On a voulu faire croire que la notion « d’État stratège », que la volonté de régulation économique, la nécessité de mettre au pas les marchés, ou encore que les projets même les plus « modérés » de taxation des spéculations et transactions boursières, étaient non-seulement dépassés, obsolètes, mais en plus étaient des formes de « relents bolchéviques », du stalinisme presque. Pourtant, force est de constater que les politiques favorables à un capitalisme débridé, la désindustrialisation et son corollaire les délocalisations, n’ont pas apporté, loin s’en faut, la prospérité économique et le bonheur de tous les peuples promis par les « grands prêtres » de la religion libérale. Ainsi, les être humains sont les protagonistes d’une concurrence marchande dérégulée permanente, y compris au sein de l’Union européenne. Les crises sociales que cela provoque, ajoutées aux conflits au Proche-Orient, génèrent des flux migratoires conséquents. Par ailleurs, la République française est souveraine lorsqu’elle a la capacité et la volonté de réguler ces flux migratoires. Réguler l’immigration et en avoir le contrôle n’est pas, comme le répètent paresseusement certains, de la xénophobie. C’est une démarche de bon sens qui permet de préserver l’équilibre de la Nation, la paix civile, autant que d’accueillir, dans la mesure de ses capacités, celles et ceux qui désirent être français ou fuient la guerre. Il apparaît alors évident de définir clairement ce qu’est l’asile politique et de le distinguer tout aussi clairement, dans la réalité des faits, de l’immigration économique, qu’un État souverain est légitime à réguler.

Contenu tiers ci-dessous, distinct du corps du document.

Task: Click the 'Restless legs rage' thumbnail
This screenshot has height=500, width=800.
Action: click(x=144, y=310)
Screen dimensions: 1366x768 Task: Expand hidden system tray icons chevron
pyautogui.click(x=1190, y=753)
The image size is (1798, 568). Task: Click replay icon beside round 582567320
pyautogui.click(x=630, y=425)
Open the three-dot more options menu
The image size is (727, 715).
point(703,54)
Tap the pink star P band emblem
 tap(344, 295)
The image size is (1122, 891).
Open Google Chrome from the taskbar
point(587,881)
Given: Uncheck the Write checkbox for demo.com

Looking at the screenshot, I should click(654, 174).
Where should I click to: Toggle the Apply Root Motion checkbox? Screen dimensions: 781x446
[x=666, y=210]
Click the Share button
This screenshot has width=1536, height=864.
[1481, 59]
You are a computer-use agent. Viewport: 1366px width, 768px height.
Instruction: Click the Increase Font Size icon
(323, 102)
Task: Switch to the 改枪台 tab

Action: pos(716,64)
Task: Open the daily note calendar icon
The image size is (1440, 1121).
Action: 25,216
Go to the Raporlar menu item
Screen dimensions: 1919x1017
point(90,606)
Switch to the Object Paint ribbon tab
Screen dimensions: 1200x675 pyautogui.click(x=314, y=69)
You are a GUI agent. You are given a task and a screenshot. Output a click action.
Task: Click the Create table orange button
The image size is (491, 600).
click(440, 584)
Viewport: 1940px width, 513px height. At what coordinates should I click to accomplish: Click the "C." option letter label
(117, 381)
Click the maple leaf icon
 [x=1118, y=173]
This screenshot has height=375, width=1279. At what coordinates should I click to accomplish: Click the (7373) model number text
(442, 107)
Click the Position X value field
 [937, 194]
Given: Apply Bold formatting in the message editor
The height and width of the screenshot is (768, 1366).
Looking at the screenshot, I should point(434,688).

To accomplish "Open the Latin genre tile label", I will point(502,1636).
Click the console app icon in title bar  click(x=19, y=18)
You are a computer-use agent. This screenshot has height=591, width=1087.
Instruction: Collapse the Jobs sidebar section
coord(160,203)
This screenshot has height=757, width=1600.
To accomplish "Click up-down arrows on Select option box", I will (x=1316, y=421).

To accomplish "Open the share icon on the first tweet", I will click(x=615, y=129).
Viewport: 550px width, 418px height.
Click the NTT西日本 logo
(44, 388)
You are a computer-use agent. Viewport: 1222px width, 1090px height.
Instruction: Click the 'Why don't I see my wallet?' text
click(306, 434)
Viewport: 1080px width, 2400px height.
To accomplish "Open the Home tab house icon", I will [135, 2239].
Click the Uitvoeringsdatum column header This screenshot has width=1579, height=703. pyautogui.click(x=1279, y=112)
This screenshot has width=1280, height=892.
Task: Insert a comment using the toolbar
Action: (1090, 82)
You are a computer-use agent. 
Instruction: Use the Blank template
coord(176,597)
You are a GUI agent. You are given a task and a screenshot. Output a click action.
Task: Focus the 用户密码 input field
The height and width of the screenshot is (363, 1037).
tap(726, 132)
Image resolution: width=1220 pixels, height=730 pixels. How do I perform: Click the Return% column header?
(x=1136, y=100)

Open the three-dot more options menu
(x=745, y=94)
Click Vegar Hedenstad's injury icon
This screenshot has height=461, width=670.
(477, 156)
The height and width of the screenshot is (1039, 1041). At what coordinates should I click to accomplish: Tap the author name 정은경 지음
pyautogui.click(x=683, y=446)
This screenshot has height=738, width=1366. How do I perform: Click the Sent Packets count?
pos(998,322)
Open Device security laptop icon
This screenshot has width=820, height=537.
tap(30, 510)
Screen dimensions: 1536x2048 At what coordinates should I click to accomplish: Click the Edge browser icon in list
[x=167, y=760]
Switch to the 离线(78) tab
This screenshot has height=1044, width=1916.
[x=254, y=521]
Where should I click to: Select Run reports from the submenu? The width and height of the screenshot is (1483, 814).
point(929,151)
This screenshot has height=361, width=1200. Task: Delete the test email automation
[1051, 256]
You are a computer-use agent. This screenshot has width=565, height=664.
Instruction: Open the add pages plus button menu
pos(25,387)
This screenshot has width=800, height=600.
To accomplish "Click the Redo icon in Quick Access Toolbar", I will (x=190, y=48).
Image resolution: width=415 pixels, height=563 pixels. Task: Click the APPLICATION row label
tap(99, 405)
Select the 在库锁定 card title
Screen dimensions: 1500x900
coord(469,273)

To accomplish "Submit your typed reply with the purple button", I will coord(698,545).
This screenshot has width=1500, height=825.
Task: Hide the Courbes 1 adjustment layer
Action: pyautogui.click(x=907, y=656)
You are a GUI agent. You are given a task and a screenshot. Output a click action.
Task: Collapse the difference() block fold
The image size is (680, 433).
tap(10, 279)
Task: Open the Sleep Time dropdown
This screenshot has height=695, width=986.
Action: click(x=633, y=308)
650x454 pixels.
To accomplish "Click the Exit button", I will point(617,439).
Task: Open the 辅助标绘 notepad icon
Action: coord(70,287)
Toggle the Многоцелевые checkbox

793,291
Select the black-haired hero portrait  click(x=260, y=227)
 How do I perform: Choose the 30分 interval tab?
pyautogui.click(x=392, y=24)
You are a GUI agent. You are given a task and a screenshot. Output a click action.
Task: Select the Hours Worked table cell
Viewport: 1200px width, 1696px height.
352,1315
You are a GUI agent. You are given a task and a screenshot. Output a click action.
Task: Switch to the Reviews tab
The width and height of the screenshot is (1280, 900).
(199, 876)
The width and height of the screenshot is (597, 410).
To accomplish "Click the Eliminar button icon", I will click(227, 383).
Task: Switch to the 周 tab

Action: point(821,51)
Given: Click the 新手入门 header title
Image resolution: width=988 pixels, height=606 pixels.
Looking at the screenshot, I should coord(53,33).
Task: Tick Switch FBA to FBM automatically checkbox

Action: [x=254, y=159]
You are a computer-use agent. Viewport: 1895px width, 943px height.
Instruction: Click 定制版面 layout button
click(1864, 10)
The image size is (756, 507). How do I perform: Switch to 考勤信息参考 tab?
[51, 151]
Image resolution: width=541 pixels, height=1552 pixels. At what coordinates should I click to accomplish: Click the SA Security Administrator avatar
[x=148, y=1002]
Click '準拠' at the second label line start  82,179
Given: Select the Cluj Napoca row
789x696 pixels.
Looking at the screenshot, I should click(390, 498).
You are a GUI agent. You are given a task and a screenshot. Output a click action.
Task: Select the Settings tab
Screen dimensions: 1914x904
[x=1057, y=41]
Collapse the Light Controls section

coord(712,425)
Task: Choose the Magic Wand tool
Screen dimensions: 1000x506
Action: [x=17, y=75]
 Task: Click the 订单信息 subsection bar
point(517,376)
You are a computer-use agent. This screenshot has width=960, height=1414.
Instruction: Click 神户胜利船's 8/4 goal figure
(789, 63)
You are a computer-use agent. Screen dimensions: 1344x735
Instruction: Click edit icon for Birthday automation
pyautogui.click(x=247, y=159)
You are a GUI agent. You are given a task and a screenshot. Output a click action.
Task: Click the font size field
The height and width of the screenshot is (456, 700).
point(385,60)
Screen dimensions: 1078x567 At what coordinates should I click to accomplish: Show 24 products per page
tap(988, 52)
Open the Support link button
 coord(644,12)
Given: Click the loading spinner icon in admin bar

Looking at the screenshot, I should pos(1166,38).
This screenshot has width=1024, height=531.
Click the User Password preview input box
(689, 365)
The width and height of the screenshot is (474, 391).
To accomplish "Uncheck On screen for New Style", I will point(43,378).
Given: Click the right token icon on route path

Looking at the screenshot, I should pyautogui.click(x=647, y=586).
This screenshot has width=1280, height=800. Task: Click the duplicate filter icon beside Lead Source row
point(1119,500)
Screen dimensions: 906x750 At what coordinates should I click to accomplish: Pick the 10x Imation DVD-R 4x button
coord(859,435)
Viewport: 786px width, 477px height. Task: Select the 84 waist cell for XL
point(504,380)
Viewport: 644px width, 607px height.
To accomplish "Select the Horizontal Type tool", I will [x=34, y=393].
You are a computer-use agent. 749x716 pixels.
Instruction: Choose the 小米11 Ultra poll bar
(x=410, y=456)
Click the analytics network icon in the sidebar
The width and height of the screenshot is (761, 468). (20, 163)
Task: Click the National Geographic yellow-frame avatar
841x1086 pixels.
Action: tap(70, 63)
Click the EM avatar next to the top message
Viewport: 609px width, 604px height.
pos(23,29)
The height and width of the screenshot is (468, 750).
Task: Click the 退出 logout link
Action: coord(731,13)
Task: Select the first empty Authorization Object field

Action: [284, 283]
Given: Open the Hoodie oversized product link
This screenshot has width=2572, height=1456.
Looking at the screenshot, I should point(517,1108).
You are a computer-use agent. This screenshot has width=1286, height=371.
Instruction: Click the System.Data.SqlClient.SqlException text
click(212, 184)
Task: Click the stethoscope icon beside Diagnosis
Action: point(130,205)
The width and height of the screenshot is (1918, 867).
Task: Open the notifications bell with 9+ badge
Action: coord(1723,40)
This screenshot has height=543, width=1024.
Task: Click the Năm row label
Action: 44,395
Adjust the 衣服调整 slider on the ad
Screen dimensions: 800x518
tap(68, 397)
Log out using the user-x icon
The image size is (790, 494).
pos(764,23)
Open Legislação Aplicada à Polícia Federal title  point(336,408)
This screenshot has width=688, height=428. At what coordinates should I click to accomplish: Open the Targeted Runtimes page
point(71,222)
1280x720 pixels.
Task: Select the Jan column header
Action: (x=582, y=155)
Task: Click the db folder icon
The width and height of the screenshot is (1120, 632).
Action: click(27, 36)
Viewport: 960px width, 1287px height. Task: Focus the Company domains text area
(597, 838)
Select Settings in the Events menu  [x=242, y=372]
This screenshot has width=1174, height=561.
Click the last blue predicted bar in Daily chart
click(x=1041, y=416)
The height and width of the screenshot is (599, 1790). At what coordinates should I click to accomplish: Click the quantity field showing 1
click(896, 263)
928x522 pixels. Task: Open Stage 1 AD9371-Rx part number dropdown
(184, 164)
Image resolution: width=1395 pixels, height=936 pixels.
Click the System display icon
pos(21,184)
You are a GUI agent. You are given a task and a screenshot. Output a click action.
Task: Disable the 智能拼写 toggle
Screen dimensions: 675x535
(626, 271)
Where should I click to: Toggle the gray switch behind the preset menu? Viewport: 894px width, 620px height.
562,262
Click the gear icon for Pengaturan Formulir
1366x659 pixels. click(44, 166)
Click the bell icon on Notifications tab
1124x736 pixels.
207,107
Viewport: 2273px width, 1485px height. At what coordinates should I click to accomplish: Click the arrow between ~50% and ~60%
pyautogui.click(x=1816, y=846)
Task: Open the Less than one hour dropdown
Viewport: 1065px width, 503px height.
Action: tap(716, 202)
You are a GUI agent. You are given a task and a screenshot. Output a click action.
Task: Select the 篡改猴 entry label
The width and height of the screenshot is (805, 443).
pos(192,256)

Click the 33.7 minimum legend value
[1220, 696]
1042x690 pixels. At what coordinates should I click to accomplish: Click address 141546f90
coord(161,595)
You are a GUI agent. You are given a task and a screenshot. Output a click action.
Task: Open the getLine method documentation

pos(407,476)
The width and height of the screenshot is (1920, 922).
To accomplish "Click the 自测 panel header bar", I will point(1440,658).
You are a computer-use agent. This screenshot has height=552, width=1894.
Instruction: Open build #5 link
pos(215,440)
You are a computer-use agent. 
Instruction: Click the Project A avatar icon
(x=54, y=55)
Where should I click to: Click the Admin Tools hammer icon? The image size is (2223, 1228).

Lorsque l’on évoque la souveraineté du Peuple, une certaine oligarchie, une classe politique et médiatique conservatrice – quand bien même elle se dit « progressiste » – a vite fait de dégainer l’arme absolue : « populisme ! » Ainsi, comme jadis les Girondins taxaient les démocrates d’« anarchistes » ou de « niveleurs » dans le but de les discréditer auprès des « possédants », le sobriquet « populiste » entend disqualifier celui qui en est affublé, accusé de ne s’adresser qu’aux émotions et aux bas instincts de son auditoire, « la plèbe ». Tous les arguments fallacieux, y compris les plus ridicules, sont employés pour éviter de parler de politique. La campagne et le résultat du Brexit ont atteint de ce point de vue-là un paroxysme ; rendez-vous compte, les Anglais ne viendront plus acheter des pommes en Normandie ! La République souveraine n’est pas la France emmurée dans un hexagone, ne parlant qu’à elle-même. Bien au contraire, la République souveraine est celle qui a la maîtrise de ses relations diplomatiques, en Europe bien sûr – dont il faut rappeler l’évidence, elle est un continent avant d’être une entité opaque et pas réellement démocratique – et à l’international. Le Général De Gaulle n’était pas moins l’allié des États-Unis d’Amérique en entretenant des relations diplomatiques avec l’URSS ou en recevant Khrouchtchev. Le retour de la France dans le commandement intégré de l’O.T.A.N., décidé par Nicolas Sarkozy, est un renoncement à notre souveraineté induisant une volonté d’alignement sur la politique américaine. Les déclarations du – probable – futur ex-président Trump avaient de surcroît souligné la fragilité de l’édifice, dont Emmanuel Macron lui-même avait affirmé qu’il était « en état de mort cérébrale ». Nonobstant, les questions relatives au « souverainisme » se cristallisent essentiellement autour de l’Union européenne ; celle-ci n’est pas une Nation. Si la République française est le membre moteur de l’U.E. – sans la France, il n’y a plus d’Union européenne –, elle n’a pas à se faire dicter sa politique et ses choix par une commission exécutive dont les membres ne sont même pas élus par les citoyens. La République française doit discuter, dialoguer, avec ses partenaires, mais elle doit rester souveraine, car le Peuple est le noyau atomique de la Démocratie !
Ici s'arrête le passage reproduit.